◆ Supplied passage ◆
** Start **

>From The Australian, at:
http://www.theaustralian.com.au/index.asp?URL=/national/4320429.htm

P&O vows to slash dock jobs
By SID MARRIS

14jan99

THE country's largest stevedore, P&O Ports, intends to slash its
1300-strong workforce by 40 per cent, threatening to overload the Howard
Government's $250 million taxpayer-backed redundancy fund.

The size of the cuts puts the foreign-owned company on a collision course
with militant Maritime Union of Australia officials, who have warned of
industrial action.

After rival Patrick lost about $58 million in its spectacular bid to halve
its workforce to 700, P&O has told the Howard Government it would like to
cut its own staff to about 780. If successful, stevedoring levels will have
been slashed from 10,000 in the 1980s to 3500 at the end of the Hawke
government reforms, to just under 1500.

** End **

◆ Written problem a ◆
In the dock jobs article, by what percentage does P&O Ports intend to cut its workforce?

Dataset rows
** Start **

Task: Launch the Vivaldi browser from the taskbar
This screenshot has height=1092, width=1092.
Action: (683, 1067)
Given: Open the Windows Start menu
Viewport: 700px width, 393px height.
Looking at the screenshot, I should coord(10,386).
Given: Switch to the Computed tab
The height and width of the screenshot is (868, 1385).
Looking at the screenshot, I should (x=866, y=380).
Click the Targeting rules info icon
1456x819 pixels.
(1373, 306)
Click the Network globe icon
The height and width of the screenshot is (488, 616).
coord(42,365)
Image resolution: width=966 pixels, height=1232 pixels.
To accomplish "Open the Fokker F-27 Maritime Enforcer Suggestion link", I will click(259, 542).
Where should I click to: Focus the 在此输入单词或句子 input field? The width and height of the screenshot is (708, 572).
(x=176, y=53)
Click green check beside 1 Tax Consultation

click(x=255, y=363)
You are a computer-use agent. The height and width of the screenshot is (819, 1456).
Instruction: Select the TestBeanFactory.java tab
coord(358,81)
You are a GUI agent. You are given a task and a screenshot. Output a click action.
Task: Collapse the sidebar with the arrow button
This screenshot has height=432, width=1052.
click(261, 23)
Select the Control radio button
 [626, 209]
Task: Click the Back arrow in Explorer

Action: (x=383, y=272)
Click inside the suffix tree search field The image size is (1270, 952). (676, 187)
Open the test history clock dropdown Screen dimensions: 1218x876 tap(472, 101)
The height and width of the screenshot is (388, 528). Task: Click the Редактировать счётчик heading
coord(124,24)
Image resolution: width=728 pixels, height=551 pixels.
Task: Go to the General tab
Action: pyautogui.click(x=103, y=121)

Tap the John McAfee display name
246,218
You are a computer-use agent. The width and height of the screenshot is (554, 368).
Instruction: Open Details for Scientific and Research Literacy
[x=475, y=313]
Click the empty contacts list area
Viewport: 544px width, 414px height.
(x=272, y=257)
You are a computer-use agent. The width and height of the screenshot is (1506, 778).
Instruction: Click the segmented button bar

** End **

◆ Written problem b ◆
Show every line of the entries that contains the string "pixels", matching case exactly.

◆ Full solution a ◆
By 40 per cent.

◆ Full solution b ◆
1456x819 pixels.
Image resolution: width=966 pixels, height=1232 pixels.
Image resolution: width=728 pixels, height=551 pixels.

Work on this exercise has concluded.